取り組む課題.
A. 介護記録についての文章から、「このベネフィットですが、計算」から「自動でできるようになります!」までを、両端の語句も含めて一字一句そのまま書き写してください。
B. 介護記録についての文章によると、サンクスメッセージはスタッフの何を高めるのに有効とされているか。
C. 介護記録についての文章の最後の文のあとから、続きを書き進めること。

==== 文書の抜粋

このベネフィットですが、計算は難しいですが、これによって例えば月1名の利用者の離脱を防いで、売り上げ30万円、利益率10%だとすると、 月3万円のベネフィットです。
4. 人が育つ
業務を可視化できると言うことは、例えば、チームワークを可視化することもできます。いくつかの施設では、サンクスメッセージといって、お互いに感謝の気持ちを伝えるしくみを取り入れているところがあると思います。サンクスメッセージは、スタッフのエンゲージメント(結びつき)を高めるために有効なのですが、これを介護記録を応用して記録したりすれば、その場で感謝の気持ちを伝えるだけでなく、月ごとの集計や、リアルタイムな集計、または施設間でランキングしたり、といった作業が、全部自動でできるようになります!
このように、使い方を工夫すれば、人を育て、そのスタッフが仕事に生き生きと熱中するような仕組みを作ることができるのです(全ての介護記録システムでこれができるわけではないので、システムにも柔軟性が必要になりますが)。

========
==== 記録された情報

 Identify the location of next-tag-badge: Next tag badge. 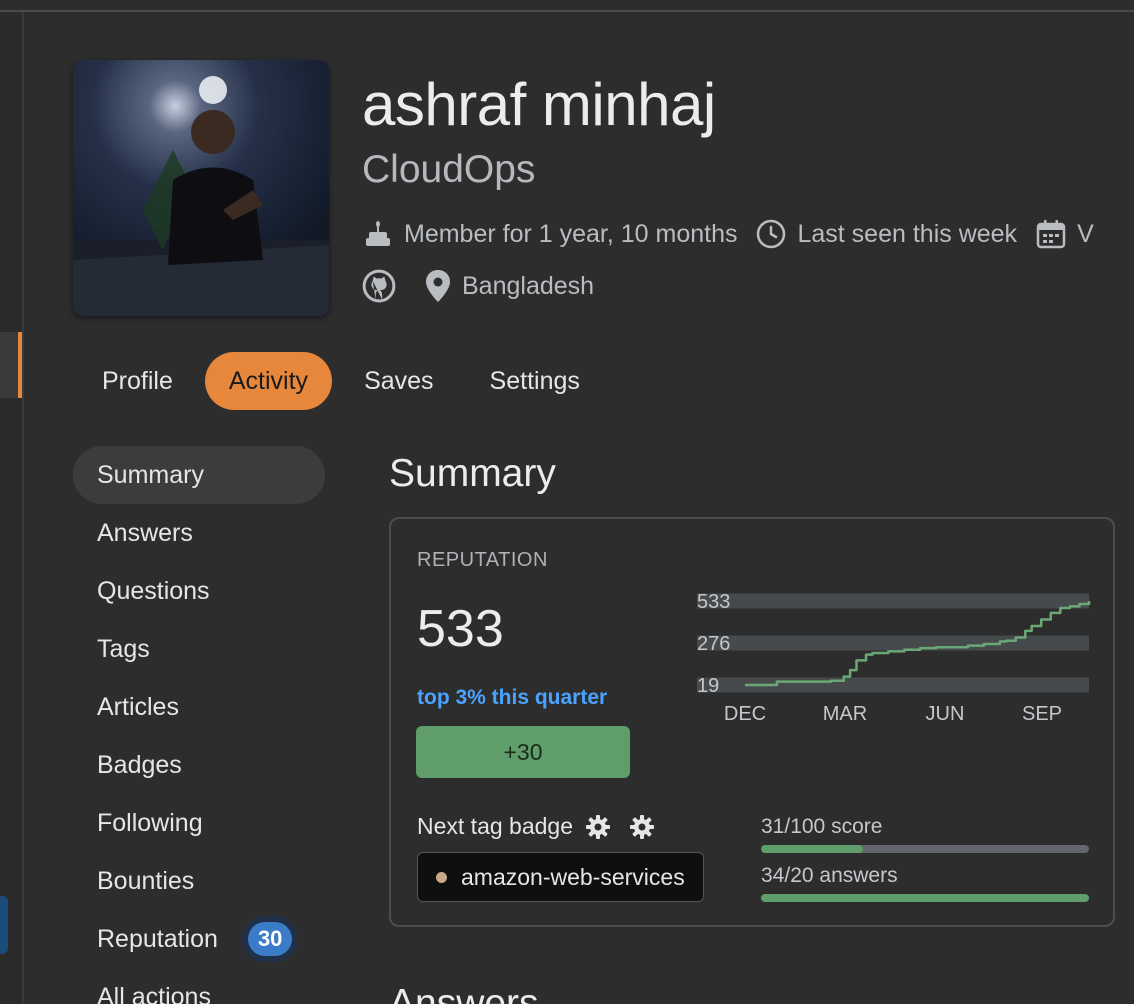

========

課題別の解答.
A.
このベネフィットですが、計算は難しいですが、これによって例えば月1名の利用者の離脱を防いで、売り上げ30万円、利益率10%だとすると、 月3万円のベネフィットです。
4. 人が育つ
業務を可視化できると言うことは、例えば、チームワークを可視化することもできます。いくつかの施設では、サンクスメッセージといって、お互いに感謝の気持ちを伝えるしくみを取り入れているところがあると思います。サンクスメッセージは、スタッフのエンゲージメント(結びつき)を高めるために有効なのですが、これを介護記録を応用して記録したりすれば、その場で感謝の気持ちを伝えるだけでなく、月ごとの集計や、リアルタイムな集計、または施設間でランキングしたり、といった作業が、全部自動でできるようになります!

B. スタッフのエンゲージメント(結びつき)を高めるのに有効とされている。

C.
このような人材マネジメントで、例えば半年に一人の離職が防止できたとしましょう。介護職員一人を採用するのに約60万円のコストがかかるそうですから、月あたり10万円のベネフィットです。
・・・さて、ここまでを集計するといくらになるでしょうか。
コスト: 初期費用90万円、維持費用月13万円
ベネフィット: 記録時間削減20万 +
業務改善12.5万 + 2.5万 +
利用者満足度向上 3万 +
人が育つ 10万 = 48万円
となります。下記に、毎月の積み上げを月ごとに累積していったシミュレーショングラフを載せますが、3ヶ月目にはすでにプラスマイナスでプラスになります。それ以降は、ベネフィットから維持費用を引いた月35万円が毎月プラスとなります。12ヶ月目には、約300.5万円のプラスですね!
・・・これ、中学生が考えても、コスパがいいと思いませんか?
ただ、介護記録システムの記録時間削減だけを見ると、コストを回収するのに、14ヶ月かかっています。これが、ベネフィットを大きくしよう、と考えるかどうかの違いです。
ともあれ、ここまで読んだ皆さんは一つのことに気づかれたかと思います。介護記録システムを効果的に導入していない施設は、年間300万円損失しているのです。
それでも尻込みする人のために
・・・ 分かります。私だって、どちらかと言うと慎重派なので、そんな上手い話はないと思ってしまいます。上記の話は、いろいろな仮定が入っていることは、中学生ではない、介護のプロの皆さんは分かると思います。
その仮定の話をしてもいいのですが、ここではしません。だって私は介護のプロではありません。介護のプロの皆さんに仮定の話を突っ込まれたら、必ずボロが出るか、水掛け論になりますから・・・笑。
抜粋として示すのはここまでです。